Cloudflare e “Cloudbleed”: accertamenti in corso

Emergono nuovi dettagli sulla falla "Cloudbleed" che ha colpito "silenziosamente" il network Cloudflare negli ultimi cinque mesi.

Cloudflare

Il logo Cloudflare

Cloudflare è un noto brand associato a soluzioni di sicurezza online e CDN (Content Delivery Network). Nelle ultime settimana l’azienda è finita tuttavia sotto i riflettori dei siti specializzati per via di una falla (ora patchata) che avrebbe causato il “leak random” di dati sensibili (teoricamente password, cookie, token di autenticazione etc.) sui portali di numerosi clienti. La lista delle aziende che si appoggiano a CloudFlare è lunga: il provider statunitense offre servizi ad oltre 5 milioni di siti internet – ecco spiegata l’apprensione della Rete a seguito dell’annuncio ufficiale diffuso il 23/2.

In base a quanto scoperto dal team di ricercatori di sicurezza Google (Project Zero), la falla sarebbe stata introdotta nell’ecosistema CloudFlare il 22 Settembre 2016, a seguito di una non corretta implementazione di alcune funzionalità (Automatic HTTPS Rewrites, email obfuscation, email obfuscation) con un nuovo parser HTML – pensato per incrementare le prestazioni generali. Gli analisti di Mountain View hanno pensato inizialmente che si trattasse di un bug interno, quindi della stessa Google, ma sono risaliti rapidamente a Cloudflare. Per via della fuga casuale di dati sensibili, il team ha deciso di soprannominare il bug Cloudbleed, un “omaggio” all’altrettanto noto Heartbleed – del quale molti sembrano essersi dimenticati.

Indagini in corso su Cloudbleed

Nonostante gli accertamenti siano ancora in corso, si hanno già alcuni dettagli sulla portata della “fuga di dati sensibili”. Innanzitutto il leak è avvenuto in due fasi ben distinte: la prima è collacabile tra il 22/9/2016 a Febbraio 2017 ed ha coinvolto circa 180 siti. La seconda va invece da inizio Febbraio 2017 fino al 22 dello stesso mese, giorno in cui gli analisti Google hanno notificato il problema a Cloudflare. Per quanto riguarda il numero di siti coinvolti, la quota sale a 6547 per via del rollout del parser HTML su più ampia scala.

Come dichiarato invece dalla stessa Cloudflare, la perdità più consistente di dati è avvenuta tra il 13 ed il 18 Febbraio 2017, periodo nel quale il bug si sarebbe manifestato ogni 3 milioni circa di chiamate HTTP indirizzate ai siti Cloudflare. Eventuali malintenzionati avrebbero potuto carpire le informazioni in tempo reale o tramite la cache dei principali motori di ricerca (Google, Bing, Baidu etc.). E proprio questi ultimi hanno aiutato il provider a cancellare oltre 80.000 pagine in cache limitando i danni causati da Cloudbleed.

Trattandosi di perdite casuali di informazioni, è tuttavia difficile stabilire quanti byte siano effettivamente fuoriusciti. Cloudflare afferma che non vi sono ancora elementi che confermino l’utilizzo della falla da parte di malintenzionati ma occorreranno ulteriori indagini.
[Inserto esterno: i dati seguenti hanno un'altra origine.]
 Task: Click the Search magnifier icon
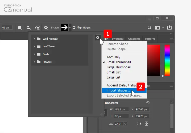150,28
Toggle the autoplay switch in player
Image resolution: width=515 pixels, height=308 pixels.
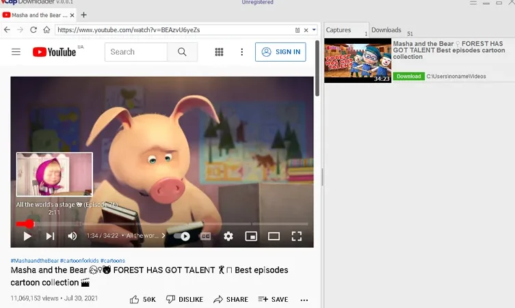point(182,236)

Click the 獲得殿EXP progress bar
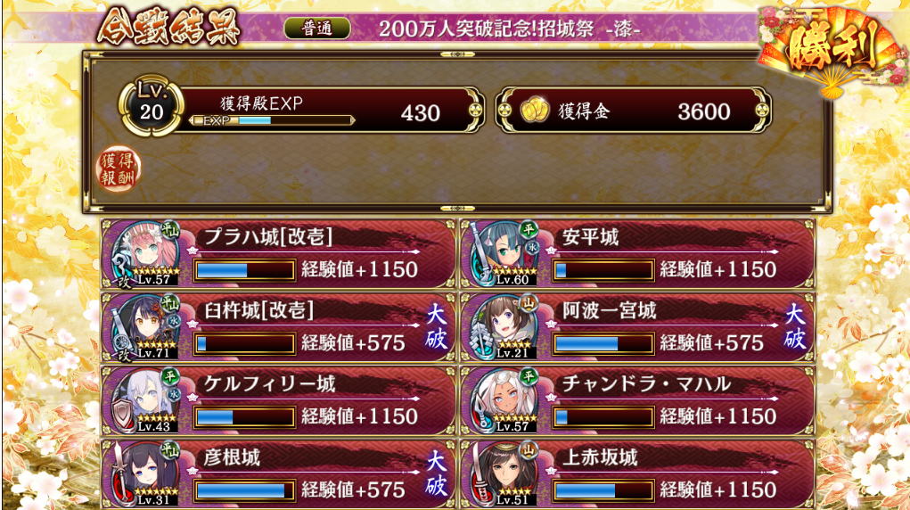(x=272, y=121)
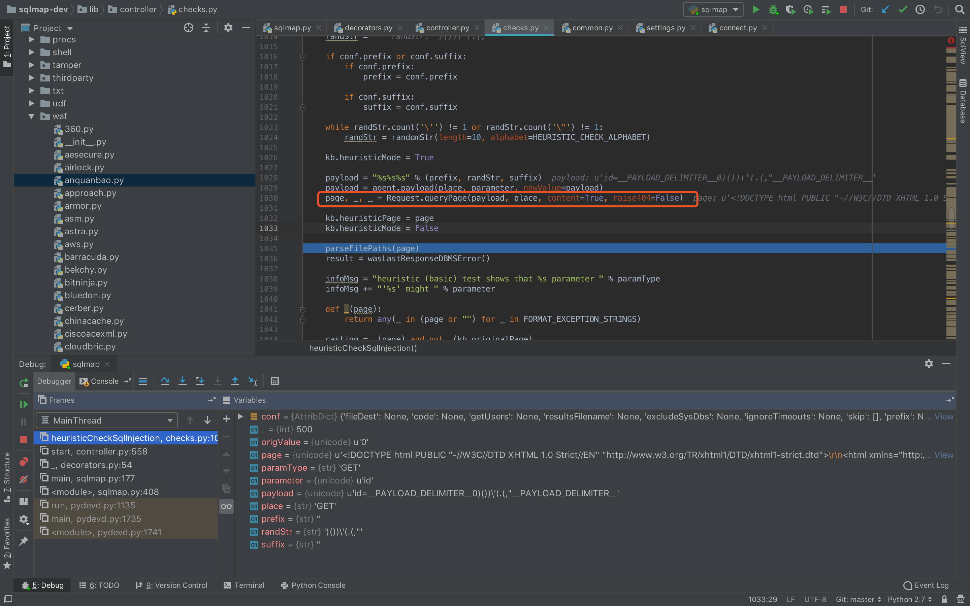Click View Breakpoints icon in debug sidebar
The image size is (970, 606).
(24, 462)
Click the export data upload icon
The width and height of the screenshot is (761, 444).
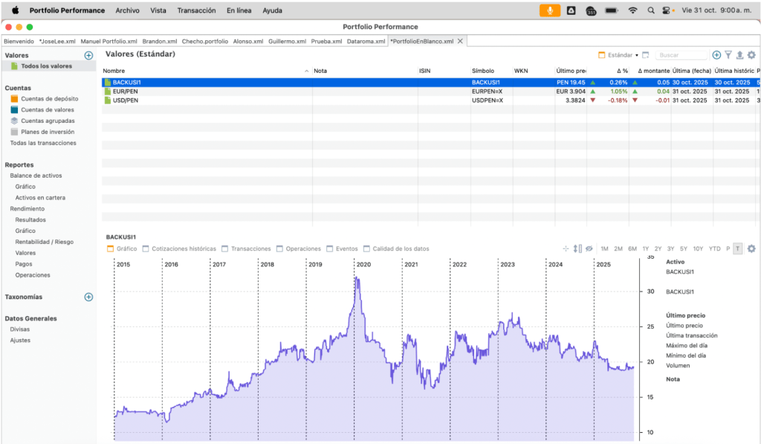tap(739, 55)
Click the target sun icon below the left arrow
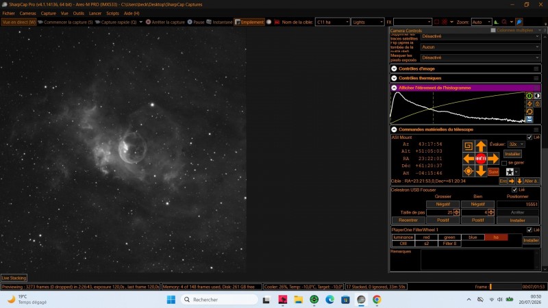The width and height of the screenshot is (548, 308). 469,171
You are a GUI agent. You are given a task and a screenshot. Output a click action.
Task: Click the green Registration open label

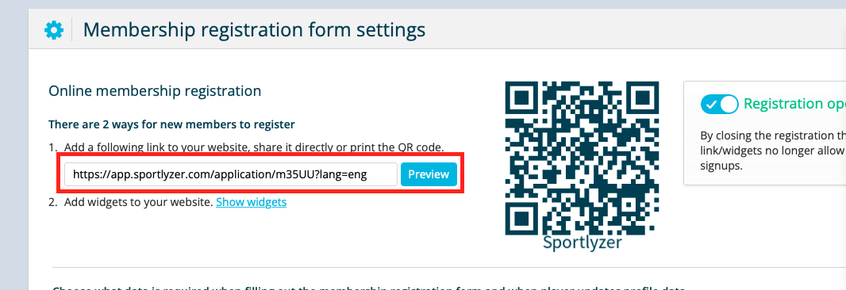794,104
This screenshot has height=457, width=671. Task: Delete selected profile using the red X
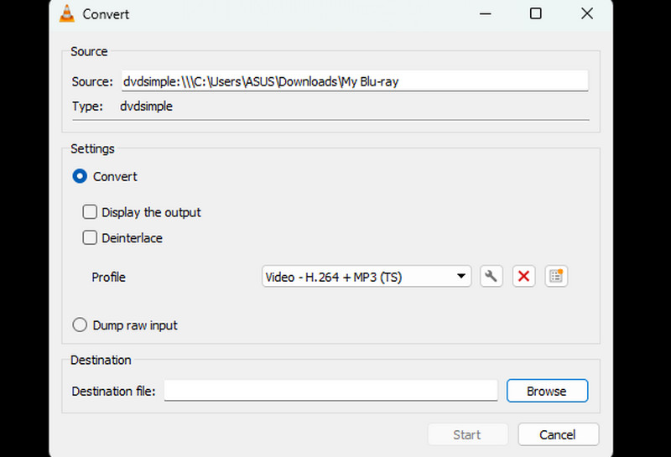click(524, 276)
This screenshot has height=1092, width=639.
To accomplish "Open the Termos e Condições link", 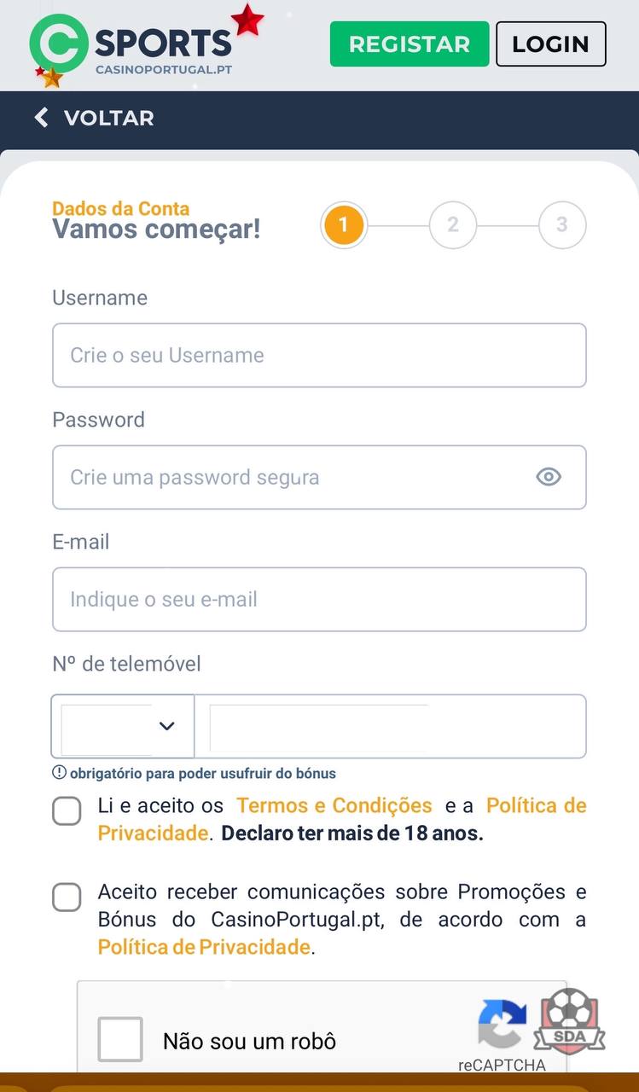I will [x=334, y=805].
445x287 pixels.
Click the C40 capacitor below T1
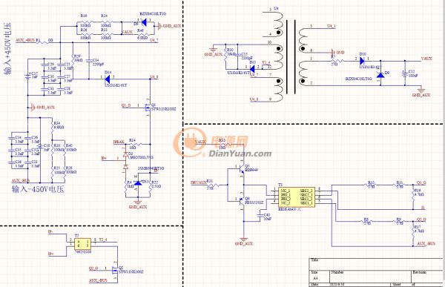pos(260,216)
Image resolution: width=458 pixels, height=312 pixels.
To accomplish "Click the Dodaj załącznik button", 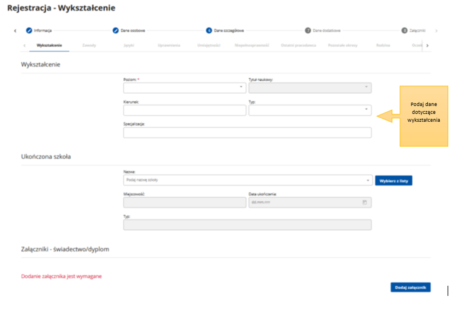I will point(410,288).
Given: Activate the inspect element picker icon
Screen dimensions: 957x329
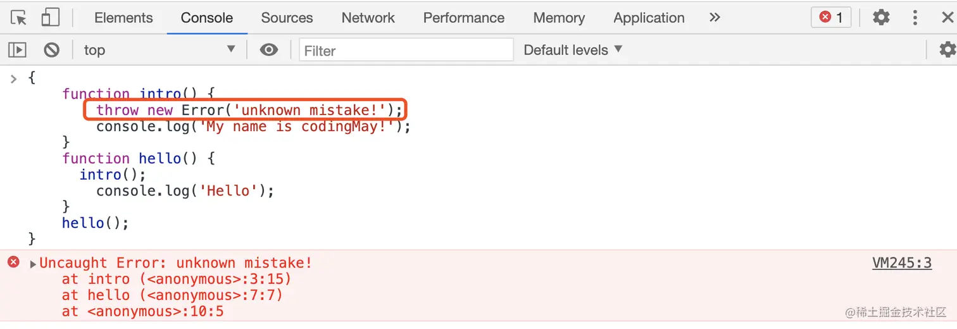Looking at the screenshot, I should tap(19, 18).
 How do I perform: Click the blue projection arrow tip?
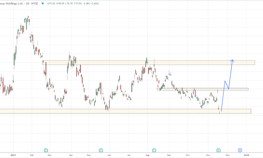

Un hacker avrebbe potuto inviare si un elevato numero di richieste ad un portale ma,data la natura randomica del bug, sarebbe stato impossibile averne il controllo.

“Data la vastità del network Cloudflare, l’impatto è stato potenzialmente enorme. Sappiamo di avervi deluso e chiediamo scusa. Continueremo a condividere dettagli [sull’accaduto]” ha scritto il CEO Matthew Prince in un recente post di aggiornamento.

Nelle 1,242,071 attivazioni del bug ipotizzate tra Settembre 2016 e Febbraio 2017, rassicura tuttavia il CEO, non sarebbero state interessate password – che si consiglia in ogni caso di cambiare prontamente.